Datalakes: Separate the storage format from the access layer:
- Storage layer: store analytical data in object storage with open table formats
- Lightweight access layer: use DuckLake with a DuckDB client for local development, scheduled jobs, and simpler analytical workloads
- Serverless Iceberg access layer: use Amazon S3 Tables for managed Apache Iceberg tables when workloads need AWS-managed table maintenance or multi-engine access
- Distributed query access layer: use Trino or equivalent Iceberg-compatible engines when workloads need concurrent or larger-scale querying
DuckLake and S3 Tables are not an either/or decision. Choose the access layer per workload while keeping data in object storage and open table formats where practical. See Reference Architecture: Data Pipelines for full datalake patterns.
Implementation
- Database: Aurora Serverless v2 (PostgreSQL/MySQL) with built-in connection pooling and automatic scaling
- Datalake Storage: S3-compatible object storage with open table formats for analytics data
- Datalake Access: DuckDB clients for DuckLake workloads; S3 Tables, Trino, or equivalent Iceberg-compatible engines for serverless or distributed access
- Object Storage: Amazon S3 for files and objects.
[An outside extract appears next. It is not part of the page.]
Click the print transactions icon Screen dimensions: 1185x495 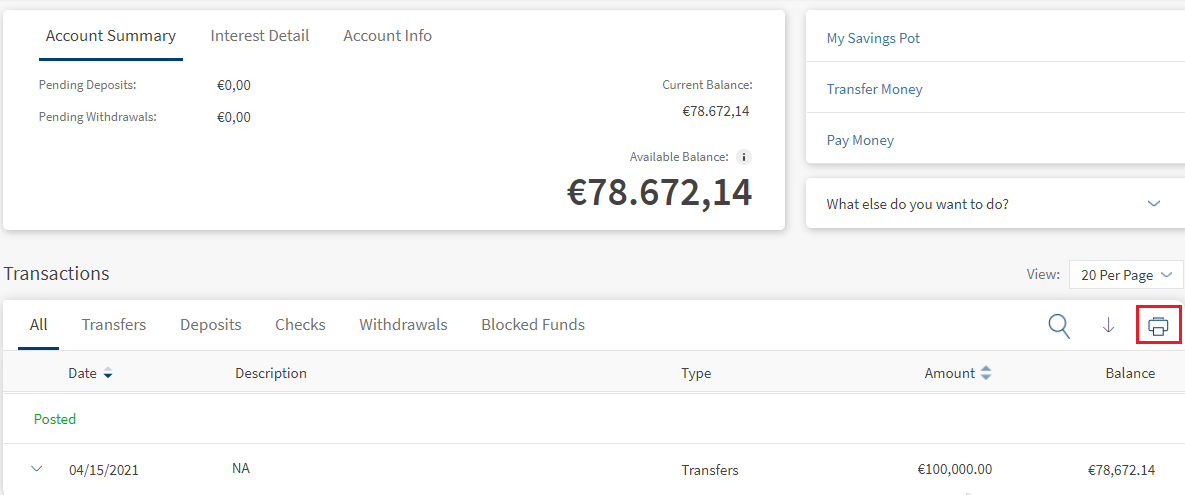(1158, 326)
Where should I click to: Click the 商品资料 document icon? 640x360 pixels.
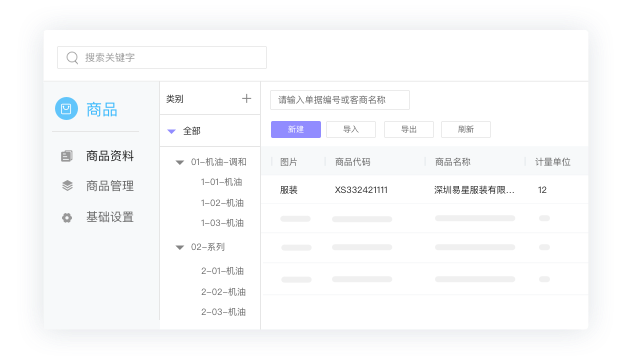coord(67,156)
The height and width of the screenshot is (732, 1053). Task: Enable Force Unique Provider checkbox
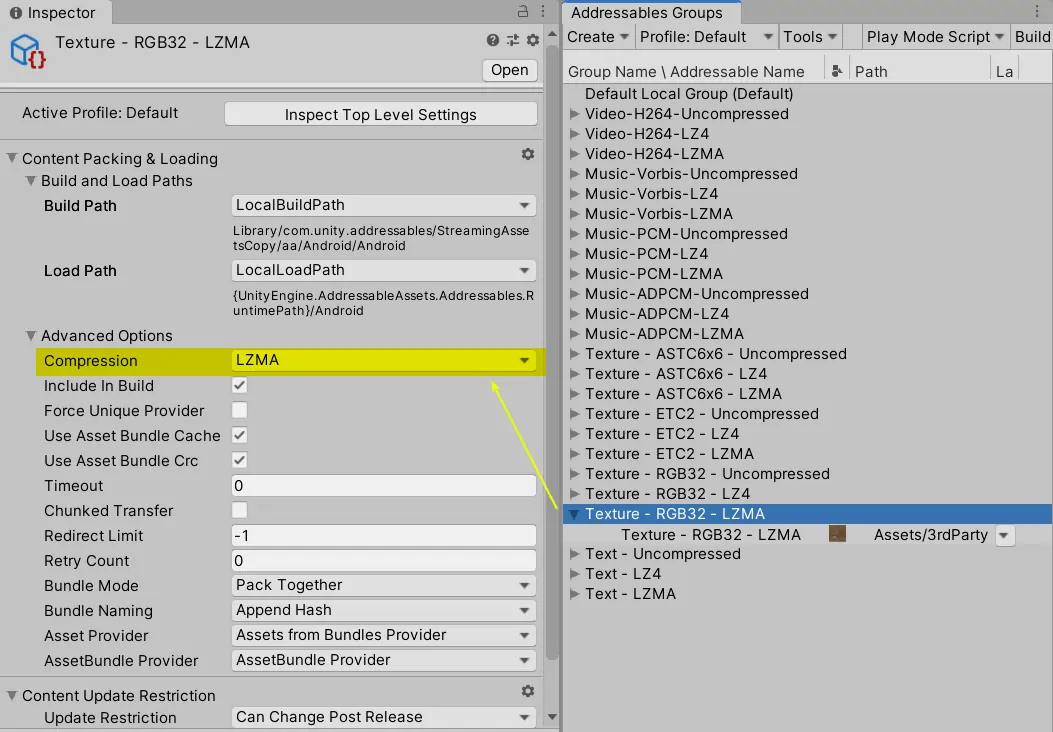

Use ADR 019: Shared File Access when workloads need file-system access to object-backed files
- Deployment: Outside EKS cluster (handles complexity automatically)
- Credentials: Follow ADR 005: Secrets Management for endpoint and credential management
- Backup: Follow ADR 014: Object Storage Backups plus AWS automated snapshots
- Security: Follow ADR 007: Centralised Security Logging and ADR 012: Privileged Remote Access
Consequences
Benefits:
- Serverless scaling reducing operational costs during low usage periods
- Automated high availability with managed backup strategies per ADR 014: Object Backup
- Compliance with jurisdiction requirements through dual backup approach
Risks if not implemented:
- High operational overhead managing database infrastructure
- Inconsistent backup strategies across database systems
- Cost inefficiency from overprovisioned database resources